İSTİNAF SEBEPLERİ: Davalı vekili istinaf dilekçesinde özetle; dosyaya sundukları 30/06/2012 tarihli ….’ın fesih beyanının dikkate alınmadığını, davacı tarafından müvekkiline hitaben verilen 30/06/2012 tarihli beyanında bahse konu 25/02/2012 tarihli sözleşmenin feshedildiğinin yazdığını, yani davacının tek taraflı irade beyanı olan fesh iradesini ortaya koyarak sözleşmeyi sona erdirdiğini, sözleşmede zikredilen %4 ün karın %4’ü olup, brüt satıştan %4 hesabının yapılmasının hatalı olduğunu, brüt satış bedeli üzerinden %4 komisyon hesabı yapılarak alınan bilirkişi raporunun ve bu rapora itibar edilerek tesis edilen hükmün hatalı olduğunu, mevcut raporlar çelişkili olup, raporlar arasındaki çelişkinin giderilmediğini, ihale kapsamında satılan mallardan davacıya komisyon verilmesinin yerinde olmadığını, sözleşmenin fesih ile sona erdirildiğini, aksi düşünülse dahi icra takibi aşamasında alacağın likit olmadığının ve olmasının da mümkün olmadığının açık olduğunu, bu sebeple müvekkili aleyhine icra inkar tazminatına hükmedilmesinin kabul edilemeyeceğini, açıklanan nedenlerle yerel mahkeme kararının kaldırılarak davanın tamamen reddine karar verilmesini talep etmiştir.

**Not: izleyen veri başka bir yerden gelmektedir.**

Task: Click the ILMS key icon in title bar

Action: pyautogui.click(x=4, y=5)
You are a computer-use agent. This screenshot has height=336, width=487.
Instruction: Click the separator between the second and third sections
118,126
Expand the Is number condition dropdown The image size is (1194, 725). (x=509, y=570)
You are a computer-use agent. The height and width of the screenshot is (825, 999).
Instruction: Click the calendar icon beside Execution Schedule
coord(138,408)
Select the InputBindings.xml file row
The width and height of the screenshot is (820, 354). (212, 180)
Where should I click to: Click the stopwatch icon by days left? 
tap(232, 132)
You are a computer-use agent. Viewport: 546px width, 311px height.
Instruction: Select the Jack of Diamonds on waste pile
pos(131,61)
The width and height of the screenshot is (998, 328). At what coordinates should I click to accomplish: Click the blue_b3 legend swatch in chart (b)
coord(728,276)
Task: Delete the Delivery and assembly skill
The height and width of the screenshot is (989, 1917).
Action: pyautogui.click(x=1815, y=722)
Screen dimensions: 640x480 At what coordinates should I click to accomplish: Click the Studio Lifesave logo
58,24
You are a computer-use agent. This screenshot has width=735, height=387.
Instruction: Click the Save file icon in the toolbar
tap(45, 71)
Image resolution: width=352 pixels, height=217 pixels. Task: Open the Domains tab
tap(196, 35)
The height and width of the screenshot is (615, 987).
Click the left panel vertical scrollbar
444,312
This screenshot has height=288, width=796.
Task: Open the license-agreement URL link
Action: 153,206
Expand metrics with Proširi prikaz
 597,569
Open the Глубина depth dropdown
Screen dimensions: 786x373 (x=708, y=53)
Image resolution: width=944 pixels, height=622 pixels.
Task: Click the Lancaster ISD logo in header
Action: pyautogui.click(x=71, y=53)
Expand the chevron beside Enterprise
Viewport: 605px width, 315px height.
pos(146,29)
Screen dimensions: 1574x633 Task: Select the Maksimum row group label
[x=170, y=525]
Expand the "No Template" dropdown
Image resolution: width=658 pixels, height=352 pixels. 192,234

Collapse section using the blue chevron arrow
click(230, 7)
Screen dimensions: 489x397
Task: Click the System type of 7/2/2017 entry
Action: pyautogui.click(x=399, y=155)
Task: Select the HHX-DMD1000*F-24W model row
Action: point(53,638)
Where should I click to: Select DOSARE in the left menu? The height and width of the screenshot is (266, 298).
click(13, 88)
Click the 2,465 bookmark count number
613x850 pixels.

Davacı vekili istinaf dilekçesinde özetle; yerel mahkemenin taraflar arasındaki sözleşmeyi TTK’nın 102 vd. maddelerinde düzenlenen acentecilik sözleşmesi olarak değerlendirdiğini, bu değerlendirmeden sonra taraflar arasındaki sözleşmelere ilişkin finansal kiralamaya konu edilecek makinelere ilişkin herhangi bir hüküm bulunmadığı gerekçesi ile bu kapsamdaki satışlara ilişkin müvekkilinin ücret talebini bu sözleşme kapsamında değerlendirmediğini, hükme esas alınan bilirkişi raporlarının sağlıklı olmadığını, ilk rapora göre müvekkilinin 4 adet makine satışına aracılık ettiğinin açıklandığını, ancak rapora karşı itirazlarında müvekkilinin çok daha fazla makine satışına aracılık ettiğinin beyan edildiğini, banka kayıtları ile başlayacak araştırmada hangi firmaya ürün teslimi ve kurulumu yapıldığının tespit edilebileceğini, müvekkilince bu hususta sunulan evrakların değerlendirmeye alınmadığını, müvekkilinin delillerinin toplanmadan hüküm kurulduğunu, kararın bu yönleri ile reddedilen kısım üzerinden yanlış olduğunu, bilirkişi raporunda şirket dışı kişiler tarafından …. hesabına aktarılan tutarların müvekkili şirket komisyon tutarlarından mahsup edilmesini kabul etmediklerini, kararı bu yönüyle de istinaf ettiklerini, istinaf nedenleri baki kalmak üzere müvekkili lehine 2.725,00 TL vekalet ücretine karar verilmesinin doğru olmadığını, vekalet ücretinin mahkemece kabul edilen 6.729,79 amerikan dolarının icra takibi tarihindeki 2.94 TL kuru ile çevrilerek hüküm altına alınmasının doğru olmadığını, hüküm altına alınan 1.345,95 amerikan doları için icra inkar tazminatı yönünden bir vekalet ücreti belirlenmediğini, toplam 8.075,74 amerikan dolarının hüküm tarihindeki kuru üzerinden hesaplanması gerektiğini, kararın bu yönüyle de hukuka aykırı olduğunu, söz konusu kararın kaldırılarak müvekkilinin davasının tümü ile kabulüne karar verilmesini talep etmiştir.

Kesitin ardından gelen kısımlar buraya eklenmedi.